The problem: Format the records from the line containing "will [1205, 565]." up to and including the line containing "[x=562, y=19]" as a two-column CSV with the headers instruction and click, one row per record. Put each record's text under instruction and its answer under click, with each value in a single quoted field and line breaks replaced by spaces.

Given data:
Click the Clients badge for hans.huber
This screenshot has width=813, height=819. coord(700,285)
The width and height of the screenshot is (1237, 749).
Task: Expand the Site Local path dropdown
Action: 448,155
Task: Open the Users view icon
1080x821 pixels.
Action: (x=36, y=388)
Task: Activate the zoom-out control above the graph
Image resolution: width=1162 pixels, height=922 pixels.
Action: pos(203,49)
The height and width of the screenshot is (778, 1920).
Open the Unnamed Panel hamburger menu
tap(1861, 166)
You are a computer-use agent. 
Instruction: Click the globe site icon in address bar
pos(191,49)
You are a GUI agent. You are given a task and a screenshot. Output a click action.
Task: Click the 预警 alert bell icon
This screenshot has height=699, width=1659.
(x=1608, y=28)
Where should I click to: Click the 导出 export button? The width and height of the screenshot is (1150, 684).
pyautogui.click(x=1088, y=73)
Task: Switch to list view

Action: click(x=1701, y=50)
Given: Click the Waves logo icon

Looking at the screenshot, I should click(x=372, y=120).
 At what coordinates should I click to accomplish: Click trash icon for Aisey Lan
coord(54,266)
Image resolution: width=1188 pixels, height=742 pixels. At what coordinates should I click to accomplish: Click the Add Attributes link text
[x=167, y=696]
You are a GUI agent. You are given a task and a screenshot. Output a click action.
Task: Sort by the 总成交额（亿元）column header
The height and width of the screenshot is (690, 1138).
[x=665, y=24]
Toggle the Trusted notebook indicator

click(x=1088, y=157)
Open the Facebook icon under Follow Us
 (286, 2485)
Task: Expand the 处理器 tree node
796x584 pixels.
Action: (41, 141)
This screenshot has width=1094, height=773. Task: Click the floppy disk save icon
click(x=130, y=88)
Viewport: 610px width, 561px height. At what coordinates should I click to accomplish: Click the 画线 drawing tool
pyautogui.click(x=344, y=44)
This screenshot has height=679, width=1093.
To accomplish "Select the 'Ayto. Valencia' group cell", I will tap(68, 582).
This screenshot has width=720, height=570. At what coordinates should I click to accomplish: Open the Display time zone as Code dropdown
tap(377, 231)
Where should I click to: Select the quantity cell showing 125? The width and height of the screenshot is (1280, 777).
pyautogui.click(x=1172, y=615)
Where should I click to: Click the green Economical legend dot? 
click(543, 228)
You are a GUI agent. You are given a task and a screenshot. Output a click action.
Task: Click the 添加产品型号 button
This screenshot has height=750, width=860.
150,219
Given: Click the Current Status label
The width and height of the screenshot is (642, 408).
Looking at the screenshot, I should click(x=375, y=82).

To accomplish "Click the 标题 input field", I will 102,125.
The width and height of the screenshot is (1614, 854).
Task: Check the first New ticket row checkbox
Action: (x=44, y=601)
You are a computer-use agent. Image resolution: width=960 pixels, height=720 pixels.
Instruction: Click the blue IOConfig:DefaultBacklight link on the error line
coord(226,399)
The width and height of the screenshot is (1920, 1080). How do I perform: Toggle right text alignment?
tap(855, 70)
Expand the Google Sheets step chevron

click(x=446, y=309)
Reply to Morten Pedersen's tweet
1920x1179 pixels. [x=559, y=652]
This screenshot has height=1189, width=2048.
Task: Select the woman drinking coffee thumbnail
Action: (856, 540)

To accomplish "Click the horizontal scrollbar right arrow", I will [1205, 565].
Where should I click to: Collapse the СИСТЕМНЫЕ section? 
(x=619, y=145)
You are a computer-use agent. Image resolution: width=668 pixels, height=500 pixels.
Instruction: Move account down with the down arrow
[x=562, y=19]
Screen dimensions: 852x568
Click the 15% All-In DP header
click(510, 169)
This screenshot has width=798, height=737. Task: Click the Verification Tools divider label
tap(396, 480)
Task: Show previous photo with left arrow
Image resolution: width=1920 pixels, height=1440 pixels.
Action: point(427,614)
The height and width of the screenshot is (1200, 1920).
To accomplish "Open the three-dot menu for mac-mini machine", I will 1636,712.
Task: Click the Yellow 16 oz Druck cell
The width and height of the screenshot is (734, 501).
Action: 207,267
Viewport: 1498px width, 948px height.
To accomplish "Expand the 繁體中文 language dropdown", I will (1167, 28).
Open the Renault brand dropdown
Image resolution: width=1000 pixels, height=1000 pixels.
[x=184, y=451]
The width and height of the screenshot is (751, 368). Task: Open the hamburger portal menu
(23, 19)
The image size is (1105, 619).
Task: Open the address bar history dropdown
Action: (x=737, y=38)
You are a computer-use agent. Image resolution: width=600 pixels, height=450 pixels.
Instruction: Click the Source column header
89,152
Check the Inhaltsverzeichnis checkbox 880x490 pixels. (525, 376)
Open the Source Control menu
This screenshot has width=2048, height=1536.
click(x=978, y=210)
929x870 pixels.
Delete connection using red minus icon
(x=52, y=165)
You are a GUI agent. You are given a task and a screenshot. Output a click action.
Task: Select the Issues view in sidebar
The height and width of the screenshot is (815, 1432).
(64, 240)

Answer:
instruction,click
"To accomplish ""Click the horizontal scrollbar right arrow"",","I will [1205, 565]."
"Where should I click to: Collapse the СИСТЕМНЫЕ section?","(x=619, y=145)"
"You are a computer-use agent. Image resolution: width=668 pixels, height=500 pixels. Instruction: Move account down with the down arrow","[x=562, y=19]"